Below are entries with pictures in them. Output exactly the lines starting at the line with "This screenshot has height=765, width=1256." and ending at the line with "This screenshot has width=844, height=582.", both included, but not the pictures.
::::
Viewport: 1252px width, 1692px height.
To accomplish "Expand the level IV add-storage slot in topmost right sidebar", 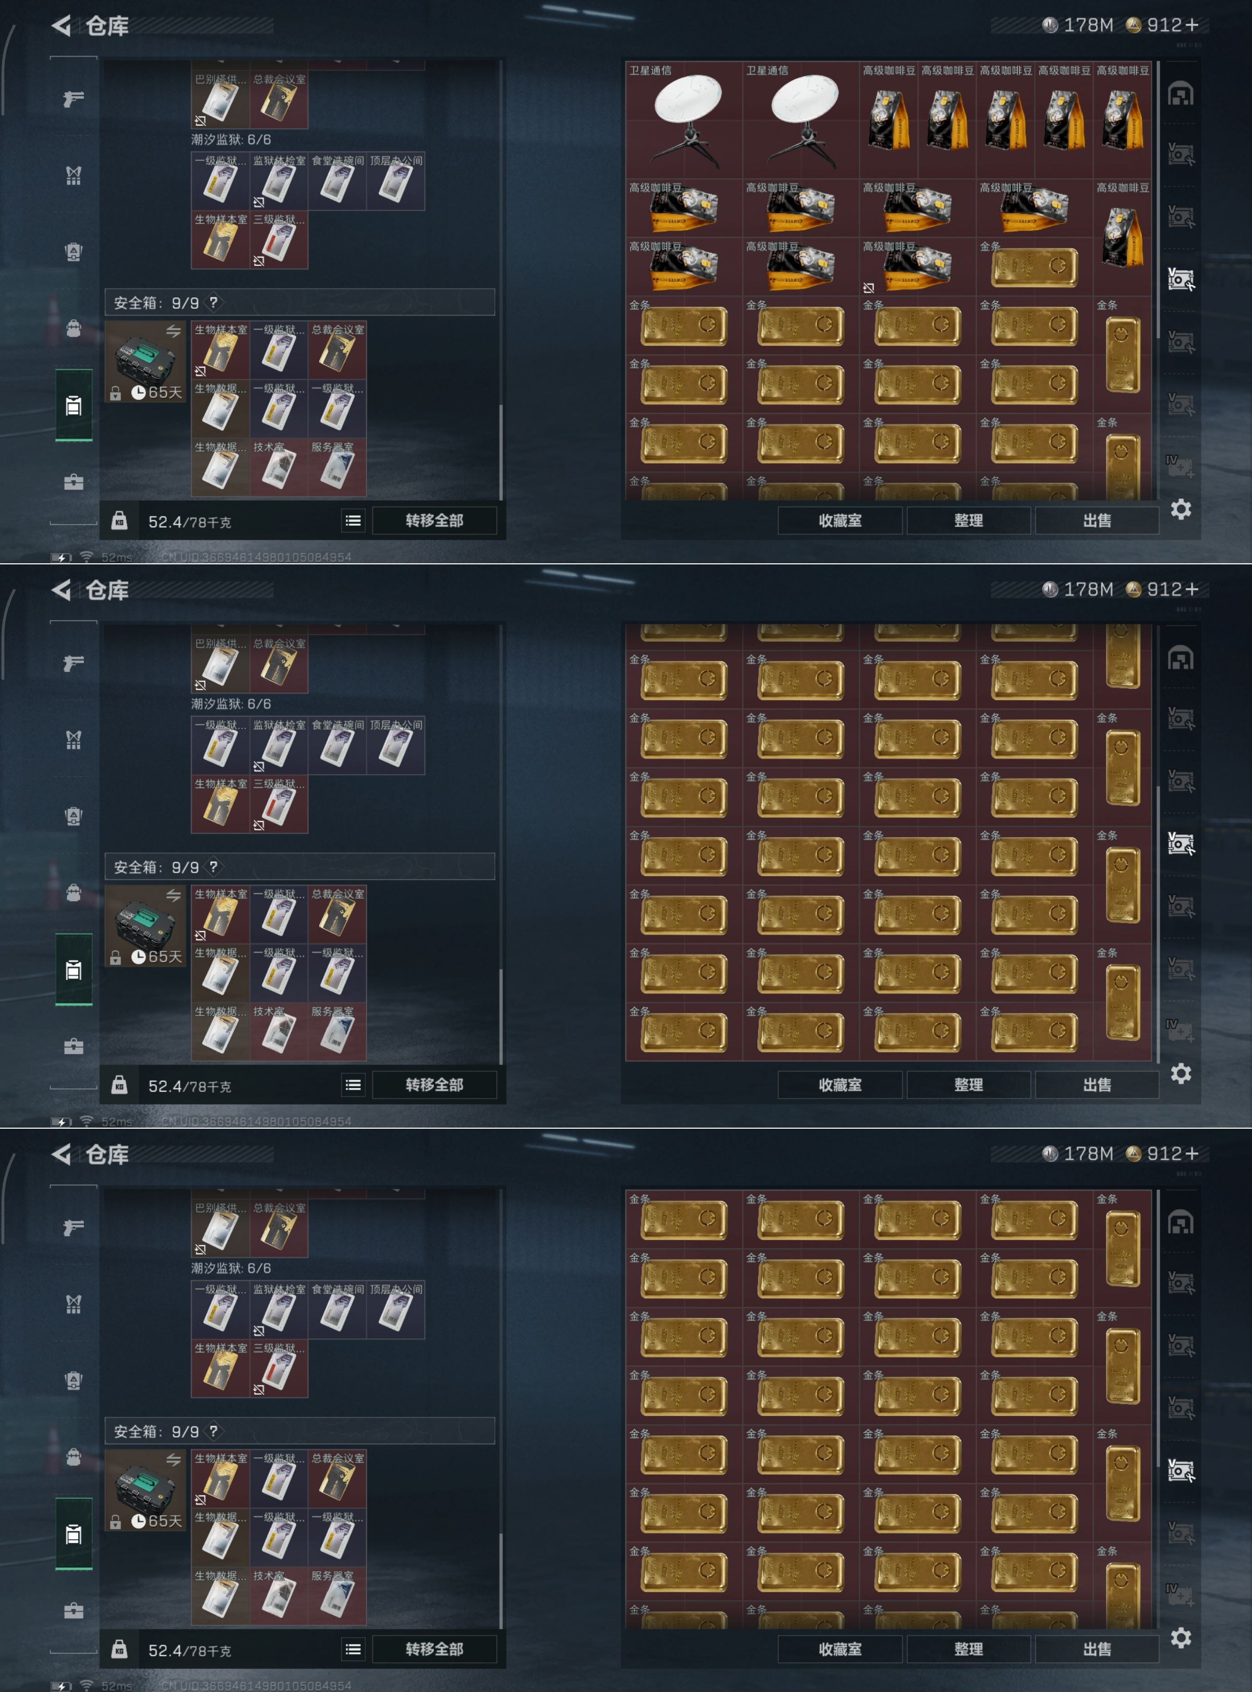I will pos(1180,466).
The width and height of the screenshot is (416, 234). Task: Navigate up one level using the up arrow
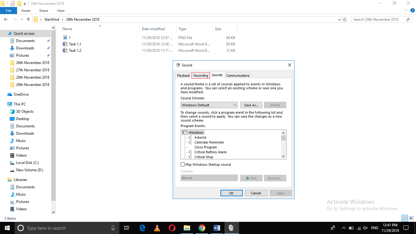[x=28, y=19]
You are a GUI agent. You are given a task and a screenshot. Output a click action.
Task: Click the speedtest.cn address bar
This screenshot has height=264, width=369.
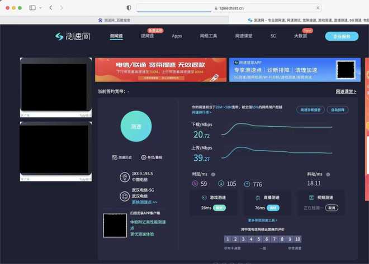point(229,8)
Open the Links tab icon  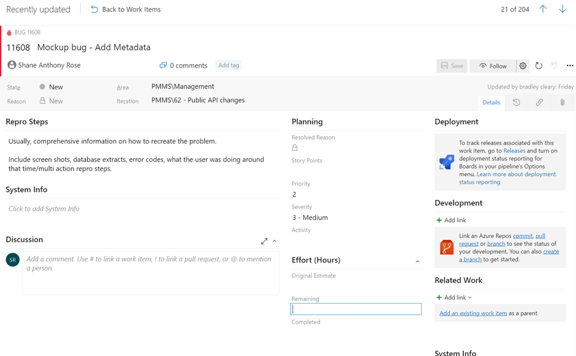539,102
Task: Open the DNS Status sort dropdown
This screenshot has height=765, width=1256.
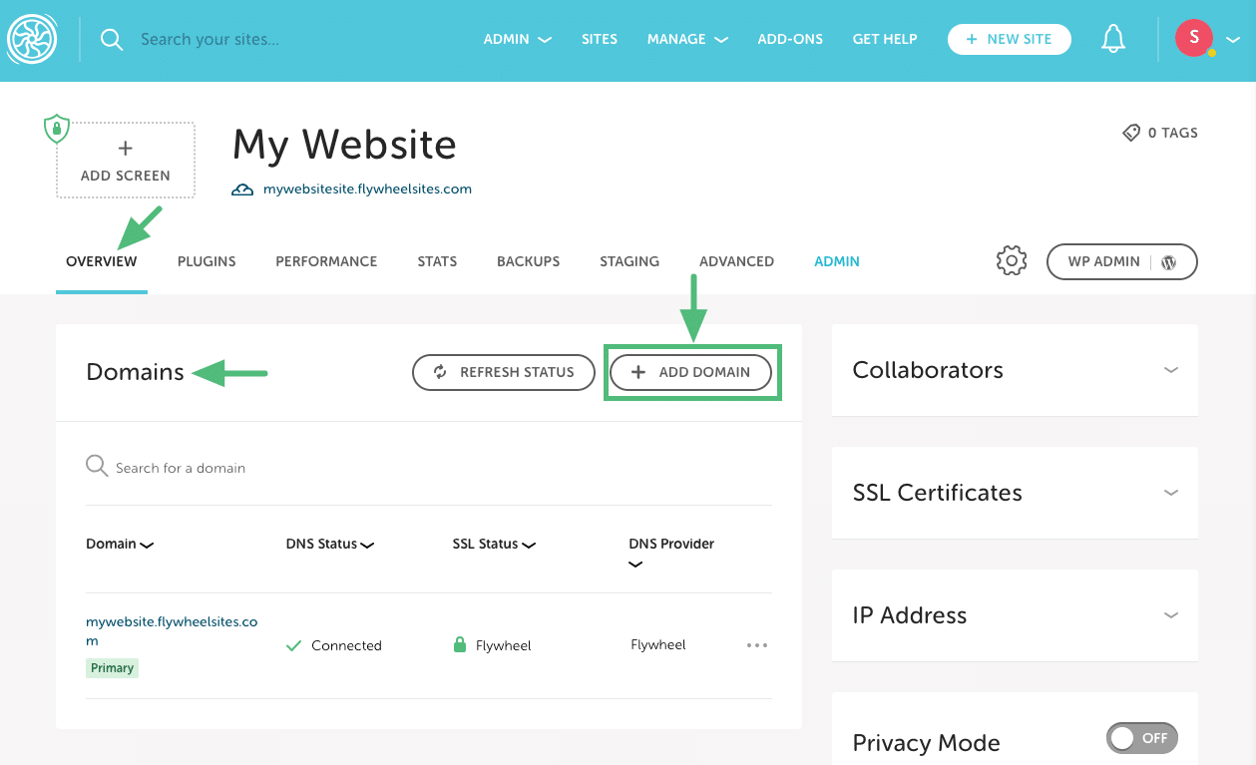Action: (x=368, y=545)
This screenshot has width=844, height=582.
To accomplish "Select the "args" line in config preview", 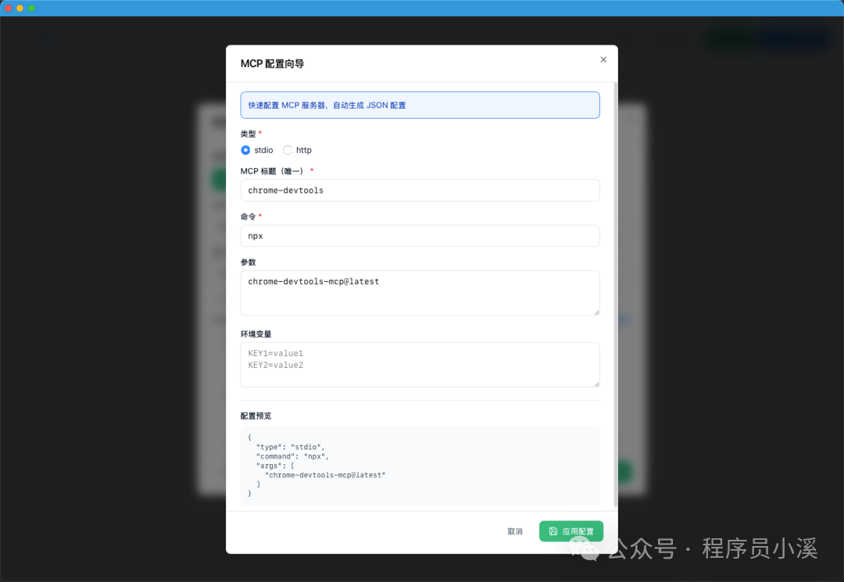I will click(274, 465).
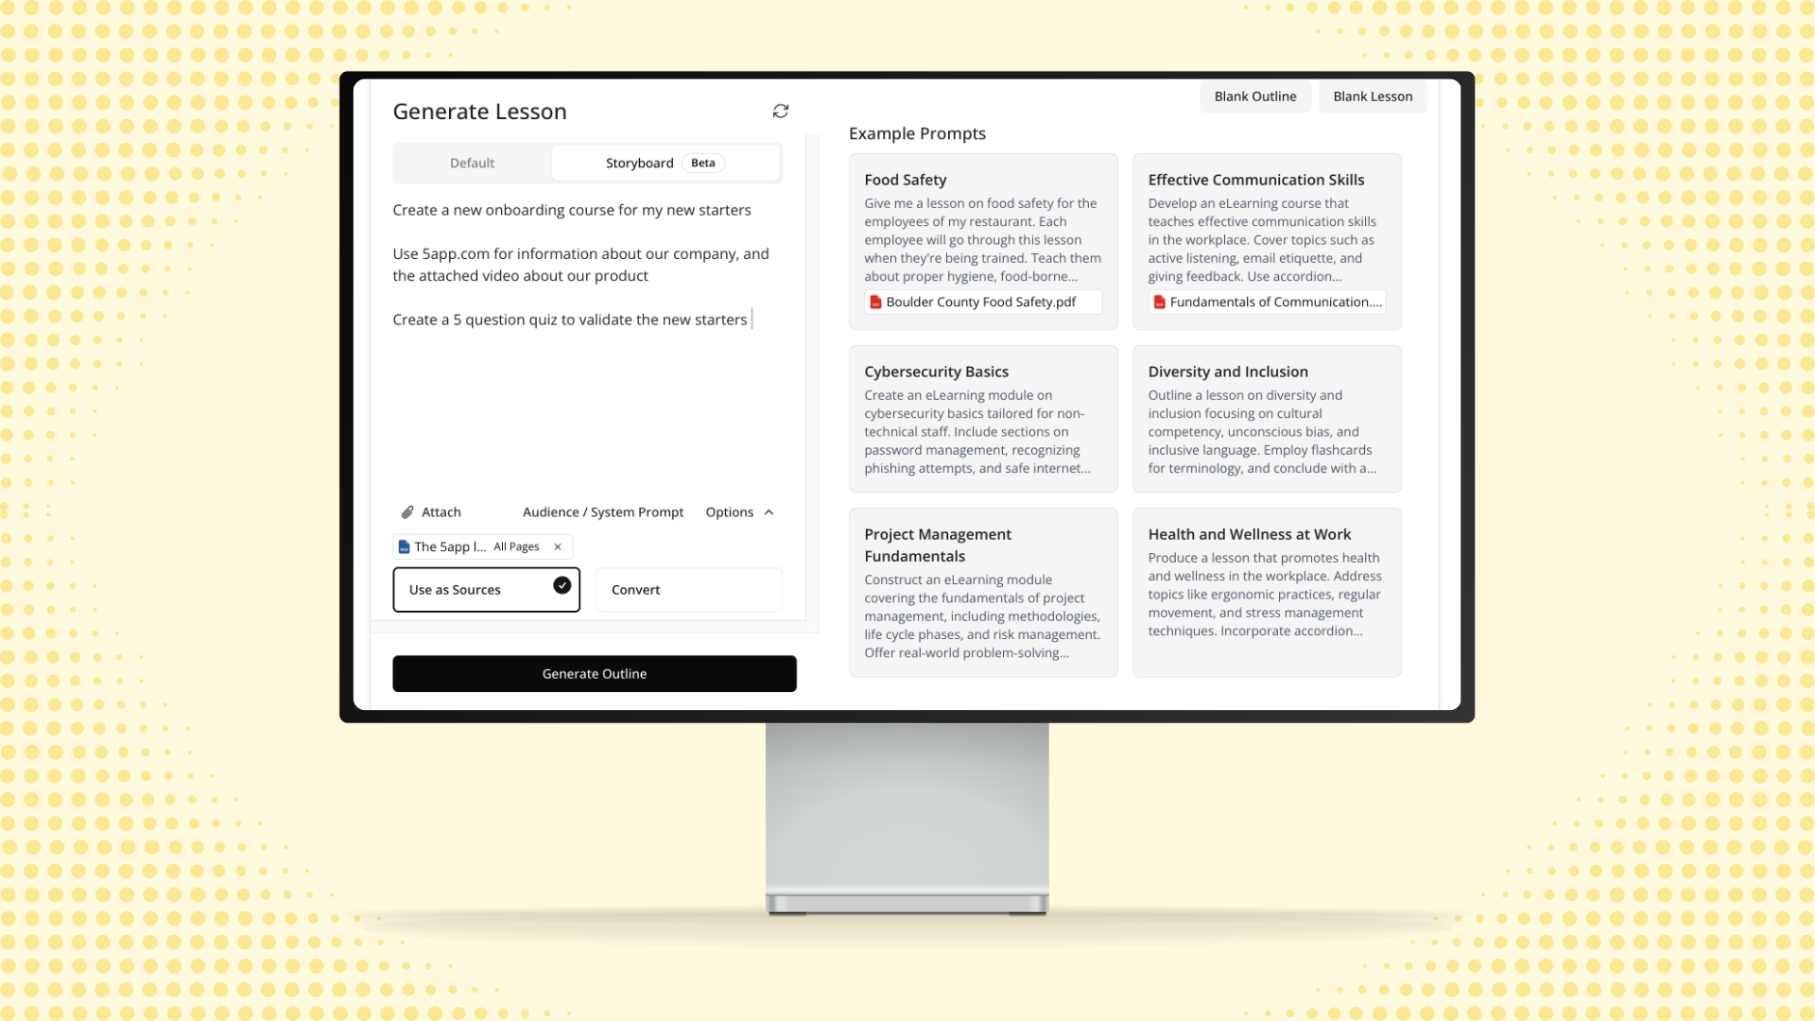Click the document icon next to The Sapp I...
The image size is (1815, 1021).
pyautogui.click(x=404, y=546)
::::
● **COMPLETED TASK**:
This screenshot has height=765, width=1256.
Action: (x=368, y=545)
This screenshot has width=844, height=582.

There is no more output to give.